Es difícil explicar sin caer en tópicos y lugares comunes lo que hace de esta Bahía un espacio suspendido entre la crudeza del paro, la falta de oportunidades, la desidia y la actitud vitalista de sus habitantes.
El amor a la vida a pesar de todo…
El amor a la calma, la tertulia sin fin, los amigos que forman esa familia que nos salva del naufragio, las escapadas apresuradas de los viernes por la noche que anticipan el tiempo libre del fin de semana; y el reírnos agridulcemente de nosotros mismos, sano deporte local cuyos exponentes máximos son el carnaval y el cadismo (que no sadismo).

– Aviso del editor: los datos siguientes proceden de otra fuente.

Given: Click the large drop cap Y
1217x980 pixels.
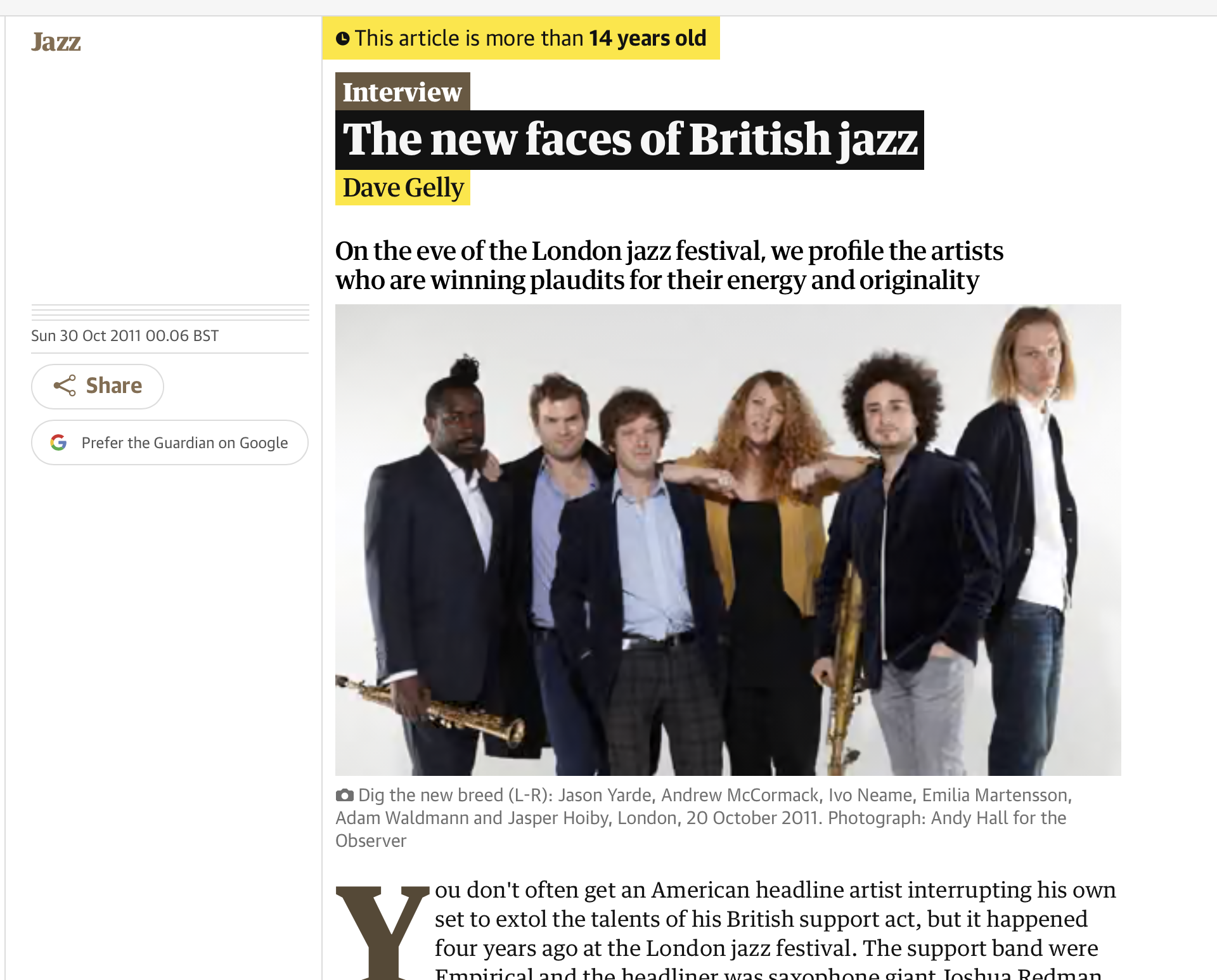Looking at the screenshot, I should [x=382, y=931].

En mi tierra asturiana hay un viento otoñal al que llamamos “Aire de castañas”. Es un viento procedente del sudoeste, un viento cálido que impide la lluvia y, en mi fértil imaginación, procedente de un lugar donde no existía ese cielo gris y plomizo del Norte.
Pero al Suroeste no me trajo ese viento, me trajo el viento del Norte, un soplo frío que a diferencia de los templados, posee un mayor empuje debido a la gran densidad del aire que desplaza.
El viento del Norte, aliado del Poniente, me buscó un sitio en el que las vidas de las personas como esos aires difíciles que soplan bonancibles o borrascosos en la costa atlántica, se agitan al dictado de un destino inhóspito, pero ellos afirman su voluntad de encauzarlo a su favor.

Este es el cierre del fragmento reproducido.